Motivated by Carbon Emissions Trading Schemes, Treasury Auctions, and Procurement Auctions, which all involve the auctioning of homogeneous multiple units, we consider the problem of learning how to bid in repeated multi-unit pay-as-bid auctions. In each of these auctions, a large number of (identical) items are to be allocated to the largest submitted bids, where the price of each of the winning bids is equal to the bid itself. The problem of learning how to bid in pay-as-bid auctions is challenging due to the combinatorial nature of the action space. We overcome this challenge by focusing on the offline setting, where the bidder optimizes their vector of bids while only having access to the past submitted bids by other bidders. We show that the optimal solution to the offline problem can be obtained using a polynomial time dynamic programming (DP) scheme. We leverage the structure of the DP scheme to design online learning algorithms with polynomial time and space complexity under full information and bandit feedback settings. We achieve an upper bound on regret of $O(M\sqrt{T\log |\mathcal{B}|})$ and $O(M\sqrt{|\mathcal{B}|T\log |\mathcal{B}|})$ respectively, where $M$ is the number of units demanded by the bidder, $T$ is the total number of auctions, and $|\mathcal{B}|$ is the size of the discretized bid space.

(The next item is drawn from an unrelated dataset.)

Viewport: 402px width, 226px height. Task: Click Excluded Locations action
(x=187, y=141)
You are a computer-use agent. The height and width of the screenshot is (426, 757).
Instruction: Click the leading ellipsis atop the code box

We accompany these results with a regret lower bound, which match the linear dependency in $M$. Our numerical results suggest that when all agents behave according to our proposed no regret learning algorithms, the resulting market dynamics mainly converge to a welfare maximizing equilibrium where bidders submit uniform bids. Lastly, our experiments demonstrate that the pay-as-bid auction consistently generates significantly higher revenue compared to its popular alternative, the uniform price auction.